Millimeter scale fluctuations in refractive index recorded with a freely sinking shadowgraph system are correlated with finestructure profiles of temperature, salinity and density and compared to models of ocean turbulence. Images with vertically aligned periodic structure, called bands, are identified as salt fingers, while others with chaotic structure are turbulent. Images are found on interfaces that are 1-10m thick and have gradients at least several times the mean. From 6 profiles in the Mediterranean Outflow region of the eastern North Atlantic between 1.0 and 1.9 km depth, 398 interfaces have been identified and a significant fraction (about 1/3) of these have detectable images. High contrast images, including bands, are most often found below warm, saline intrusions and within stepped structure where there is a regular sequence of homogeneous mixed layers separated by interfaces. As the interfacial salinity gradient increases in the sense that allows salt finger convection, the fraction of interfaces with images increases.

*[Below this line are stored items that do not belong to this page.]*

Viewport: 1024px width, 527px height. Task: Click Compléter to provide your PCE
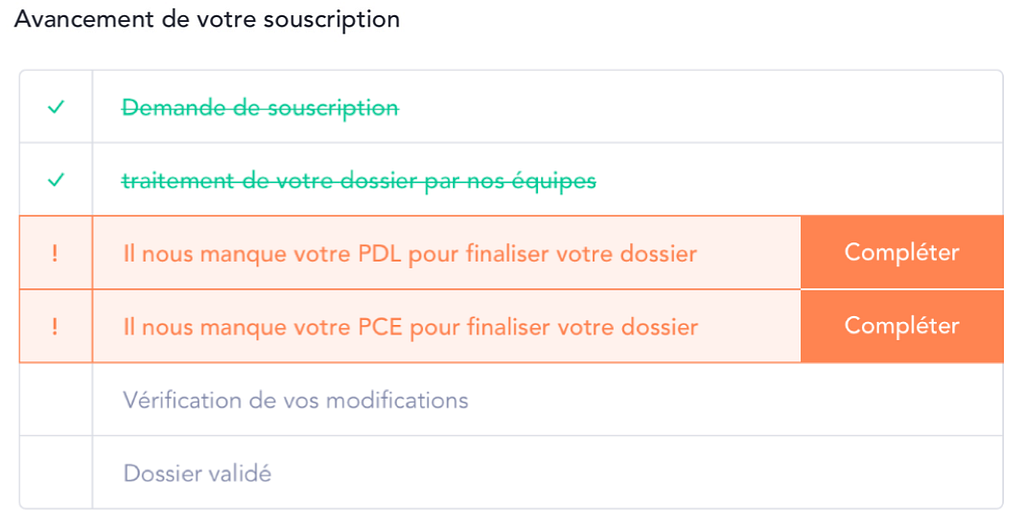pos(902,326)
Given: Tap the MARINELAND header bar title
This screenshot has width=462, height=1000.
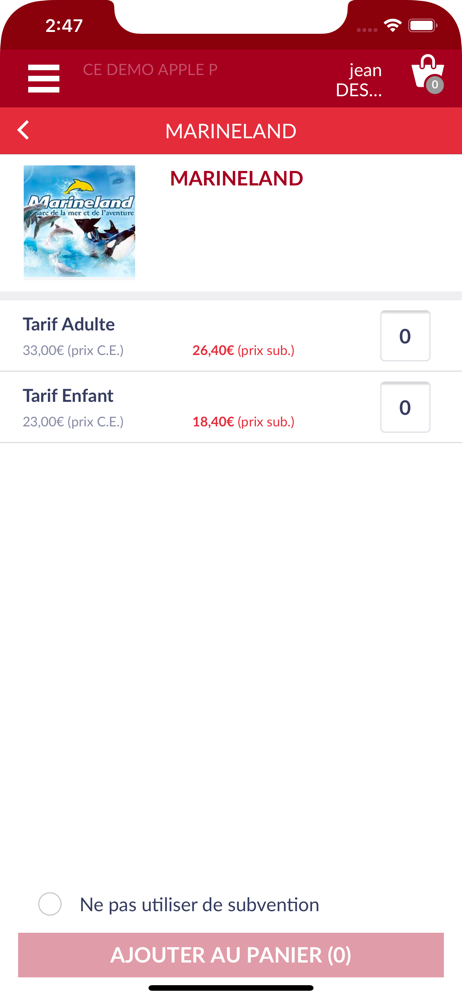Looking at the screenshot, I should tap(231, 131).
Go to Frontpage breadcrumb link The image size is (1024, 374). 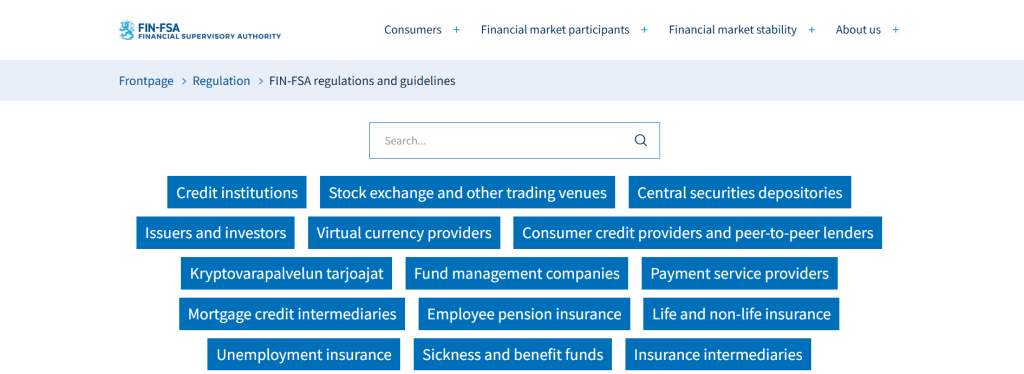coord(146,81)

The horizontal spacing of bands (~5 mm) is consistent with calculated salt finger diameter. The calculated and observed length of ocean salt fingers (10-20 cm) is a small fraction of the interface thickness. High levels of small scale variability in the shadowgraphs is reflected in high levels of variance in the finestructure band of the temperature spectra. The temperature gradient spectra have a slope of -1, indicative of turbulence affected by buoyancy forces, and there is a relative peak at a wavelength near the observed salt finger length. The high contrast images are found at interfaces within the enhanced mean salinity gradient below saline intrusions. For very strong salinity gradients there is a solitary interface with intense images, but for weaker mean gradients the convection takes the form of stepped structure. The steps may evolve from the solitary interface as the salinity gradient is run down by salt finger convection. This study identifies parts of the ocean where salt finger convection is prevalent and includes the first comprehensive description of salt fingers in the ocean. Existing models of salt fingers are evaluated in light of ocean observations, and models of ocean turbulence are compared to measurements.